It is, however, not without its knotty nuances and complicating concepts.

The evidence adduced can be either direct or circumstantial; explicitly carried out by or at the direction of the employer, or implicitly authorized by it and administered through the acts of responsible subordinates; particular to a single individual target or group of harassed employees; or the product of a corporate “culture,” “ambience,” or “milieu” that creates a general hostile environment. The proof offered may show a single discriminatory motivating factor, or it may document an illegal animus traceable to two or more protected characteristics, or a mix of legal and illegal elements. It may, but may not necessarily, see Harris v. Forklift Systems, Inc., 510 U.S. 17 (1993), arise in the context of a failure to hire, a demotion, denied promotion, salary dispute, reduction in force, termination with or without cause, quid pro quo or hostile environment harassment, or other actual or perceived slight in status or benefits. In all such instances, it may be a claim arising in the first instance or the result of retaliation for complaining initially. It may result in tangible damages such as reduced or lost wages and benefits, together with emotional distress, or emotional distress standing alone.
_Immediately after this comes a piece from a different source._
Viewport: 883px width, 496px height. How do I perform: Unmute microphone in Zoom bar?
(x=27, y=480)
All of these “subcategories” in the disparate treatment panorama merit individual attention.

1-2.1 Categories of Proof

As discrimination litigation has developed over the last half-century since the passage of Title VII of the Civil Rights Act of 1964, any and every disparate treatment case brought under that law and its sister acts—the ADEA, the ADA, and the ADAAA —share one thing in common: an allegation that someone, or some group, suffered demonstrable harm “because of” a statutorily protected characteristic or because of retaliation for advancing a claim of such harm or assisting in the prosecution or defense of such a claim.

1-2.1.1 Direct Evidence

The conceptually “cleanest” case is one in which the issue is joined by testimonial or documentary proof evincing the allegation, for example, when an employer answers the “Why me?” question with “Frankly, it’s because of your [insert protected characteristic here].” Such a statement, or a document, from the “boss,” a corporate hierarch, or a supervisor, will join the issue directly. See, e.g., Brown v. J. Kaz, Inc., 581 F.3d 175, 183 (3d Cir. 2009).
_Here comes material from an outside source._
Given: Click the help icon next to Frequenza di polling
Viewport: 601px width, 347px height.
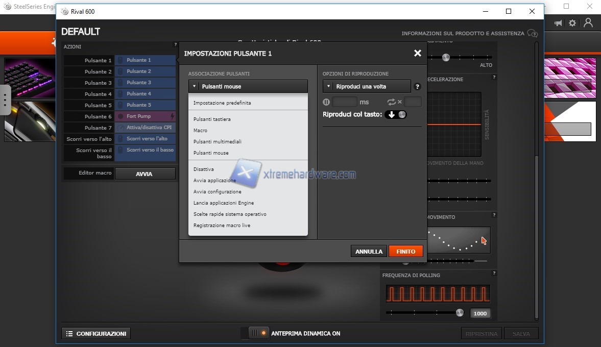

A similar conclusion will be called for by a corporate policy that, while not perhaps completely explicit in its animus, will nonetheless allow for a credible argument to be made that its intent is discriminatory. Such an example of damning evidence in the eyes of a jury was the infamous “blockers” memo in White v. Westinghouse Electric Co., 862 F.2d 56 (3d Cir. 1988). Corporate policies described in such missives have long been used by plaintiffs to survive summary judgment, and convince juries that the corporate “mind-set” was one of anti-[insert protected characteristic here] animus. See, e.g., Smith v. Leggett Wire Co., 220 F.3d 752, 761 (6th Cir. 2000); Ercegovich v. Goodyear Tire & Rubber Co., 154 F.3d 344, 356 (6th Cir. 1998); Conway v. Electro Switch Corp., 825 F.2d 593 (1st Cir. 1987).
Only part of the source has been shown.